Small Area Shrinkage Estimation

Abstract

The need for small area estimates is increasingly felt in both the public and private sectors in order to formulate their strategic plans. It is now widely recognized that direct small area survey estimates are highly unreliable owing to large standard errors and coefficients of variation. The reason behind this is that a survey is usually designed to achieve a specified level of accuracy at a higher level of geography than that of small areas. Lack of additional resources makes it almost imperative to use the same data to produce small area estimates. For example, if a survey is designed to estimate per capita income for a state, the same survey data need to be used to produce similar estimates for counties, subcounties and census divisions within that state. Thus, by necessity, small area estimation needs explicit, or at least implicit, use of models to link these areas. Improved small area estimates are found by “borrowing strength” from similar neighboring areas.

The key to small area estimation is shrinkage of direct estimates toward some regression estimates obtained by using in addition administrative records and other available sources of information.
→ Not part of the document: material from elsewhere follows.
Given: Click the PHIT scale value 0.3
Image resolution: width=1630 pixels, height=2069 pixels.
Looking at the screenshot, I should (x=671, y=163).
These shrinkage estimates can often be motivated from both a Bayesian and a frequentist point of view, and indeed in this particular context, it is possible to obtain at least an operational synthesis between the two paradigms. Thus, on one hand, while small area estimates can be developed using a hierarchical Bayesian or an empirical Bayesian approach, similar estimates are also found using the theory of best linear unbiased prediction (BLUP) or empirical best linear unbiased prediction (EBLUP).

The present article discusses primarily normal theory-based small area estimation techniques, and attempts a synthesis between both the Bayesian and the frequentist points of view. The results are mostly discussed for random effects models and their hierarchical Bayesian counterparts. A few miscellaneous remarks are made at the end describing the current research for more complex models including some nonnormal ones. Also provided are some pointers for future research.